When “Completely Unacceptable” Doesn’t Really Mean “Completely Unacceptable”
I hit on Senator Kent Conrad’s comments about tax evader Timothy Geithner’s appointment yesterday, but today emerges expanded comments from Conrad which make him look like even bigger a fool than he did previously:
A senior Democrat on the Senate Finance Committee said he believes Treasury Secretary-designate Timothy Geithner’s failure to pay Social Security and Medicare taxes is “completely unacceptable” and would in any other time disqualify Geithner from heading the Treasury Department. But the senator, Kent Conrad of North Dakota, decided to vote for Geithner because it would take too long to find a replacement candidate for the key cabinet post.

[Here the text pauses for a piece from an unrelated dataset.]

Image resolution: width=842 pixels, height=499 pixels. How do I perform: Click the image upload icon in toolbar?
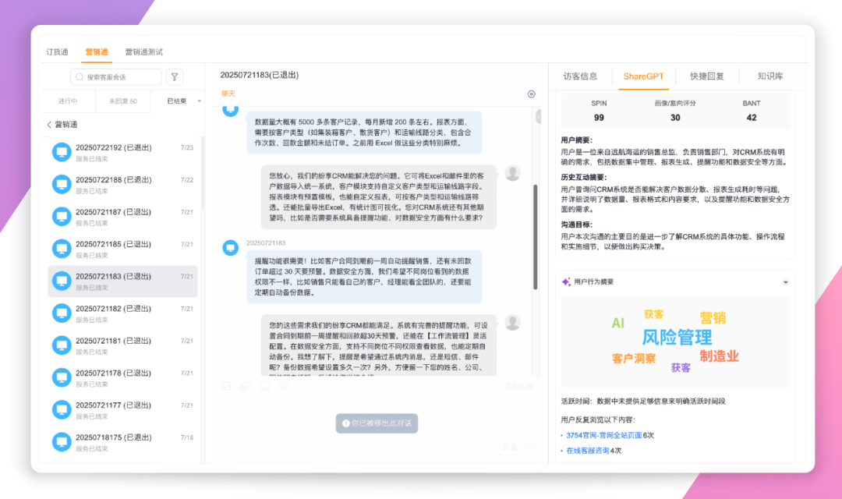[x=225, y=385]
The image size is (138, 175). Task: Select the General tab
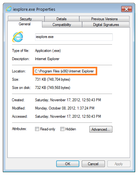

“On the matter of Mr. Geithner’s failure to pay certain self-employment taxes, I find it completely unacceptable,” Conrad said before the committee’s 18-5 vote to approve Geithner yesterday. “I’m a former tax commissioner, I’ve dealt with hundreds of cases like this one, and in normal times that alone would lead me to oppose his confirmation. But these are not normal times, and I personally don’t think we can afford a further delay in the filling of this critically important position.”
So, given this vote for Geithner, apparently the tax evasion wasn’t completely unacceptable.
How much you want to be that it really would have been “completely unacceptable” for Conrad if the tax evader in question were a Republican?